EXERCISE — Could you write out the data below word for word, starting at its very first line and ending at the line that contains "will [x=78, y=157].", with both of those lines included?

[Begin ENTRIES PROVIDED]

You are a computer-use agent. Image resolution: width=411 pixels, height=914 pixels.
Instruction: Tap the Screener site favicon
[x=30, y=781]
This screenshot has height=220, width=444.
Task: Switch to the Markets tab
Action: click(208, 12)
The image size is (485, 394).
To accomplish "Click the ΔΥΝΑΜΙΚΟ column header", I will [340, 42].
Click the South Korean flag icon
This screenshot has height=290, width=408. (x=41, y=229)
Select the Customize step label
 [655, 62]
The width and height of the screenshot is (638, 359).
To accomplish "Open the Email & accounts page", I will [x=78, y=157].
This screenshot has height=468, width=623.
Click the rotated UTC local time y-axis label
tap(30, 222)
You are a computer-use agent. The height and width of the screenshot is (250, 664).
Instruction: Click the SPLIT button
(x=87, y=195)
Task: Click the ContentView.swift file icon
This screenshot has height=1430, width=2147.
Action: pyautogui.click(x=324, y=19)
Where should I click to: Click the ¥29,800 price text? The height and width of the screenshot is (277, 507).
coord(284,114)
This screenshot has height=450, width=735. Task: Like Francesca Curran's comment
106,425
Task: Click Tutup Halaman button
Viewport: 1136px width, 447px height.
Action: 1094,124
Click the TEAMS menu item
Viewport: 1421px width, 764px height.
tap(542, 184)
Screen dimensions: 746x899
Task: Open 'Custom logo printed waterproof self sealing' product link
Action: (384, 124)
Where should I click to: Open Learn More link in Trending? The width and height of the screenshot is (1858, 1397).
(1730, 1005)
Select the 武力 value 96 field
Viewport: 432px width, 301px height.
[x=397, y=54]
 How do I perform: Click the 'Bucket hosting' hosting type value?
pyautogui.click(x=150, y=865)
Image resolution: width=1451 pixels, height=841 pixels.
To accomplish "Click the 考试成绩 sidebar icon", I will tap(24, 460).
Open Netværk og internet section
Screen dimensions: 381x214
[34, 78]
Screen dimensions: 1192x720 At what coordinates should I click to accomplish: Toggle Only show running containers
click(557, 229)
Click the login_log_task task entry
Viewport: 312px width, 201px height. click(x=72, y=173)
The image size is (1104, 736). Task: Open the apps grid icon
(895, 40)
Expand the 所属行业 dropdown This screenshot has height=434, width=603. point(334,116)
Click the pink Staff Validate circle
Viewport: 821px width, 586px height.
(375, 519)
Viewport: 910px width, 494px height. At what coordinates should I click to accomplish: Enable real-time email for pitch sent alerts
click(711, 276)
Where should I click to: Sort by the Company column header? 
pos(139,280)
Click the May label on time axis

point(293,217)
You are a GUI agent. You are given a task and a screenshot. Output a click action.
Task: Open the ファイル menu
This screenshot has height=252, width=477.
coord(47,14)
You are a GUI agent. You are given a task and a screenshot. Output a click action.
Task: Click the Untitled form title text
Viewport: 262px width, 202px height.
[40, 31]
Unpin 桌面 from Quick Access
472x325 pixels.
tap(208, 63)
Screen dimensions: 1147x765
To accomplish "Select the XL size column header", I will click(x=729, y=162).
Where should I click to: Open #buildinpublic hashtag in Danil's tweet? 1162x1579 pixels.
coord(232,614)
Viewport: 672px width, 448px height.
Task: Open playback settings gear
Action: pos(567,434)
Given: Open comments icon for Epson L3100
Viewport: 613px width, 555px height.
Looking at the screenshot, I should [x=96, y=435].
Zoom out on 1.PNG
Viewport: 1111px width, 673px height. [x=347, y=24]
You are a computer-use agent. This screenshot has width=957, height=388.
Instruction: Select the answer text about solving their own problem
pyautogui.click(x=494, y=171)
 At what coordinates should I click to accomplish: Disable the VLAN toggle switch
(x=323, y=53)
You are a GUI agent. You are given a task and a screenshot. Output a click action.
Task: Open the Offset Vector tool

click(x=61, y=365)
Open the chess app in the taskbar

[End ENTRIES PROVIDED]

TASK RESULT —
You are a computer-use agent. Image resolution: width=411 pixels, height=914 pixels.
Instruction: Tap the Screener site favicon
[x=30, y=781]
This screenshot has height=220, width=444.
Task: Switch to the Markets tab
Action: click(208, 12)
The image size is (485, 394).
To accomplish "Click the ΔΥΝΑΜΙΚΟ column header", I will [340, 42].
Click the South Korean flag icon
This screenshot has height=290, width=408. (x=41, y=229)
Select the Customize step label
 [655, 62]
The width and height of the screenshot is (638, 359).
To accomplish "Open the Email & accounts page", I will [x=78, y=157].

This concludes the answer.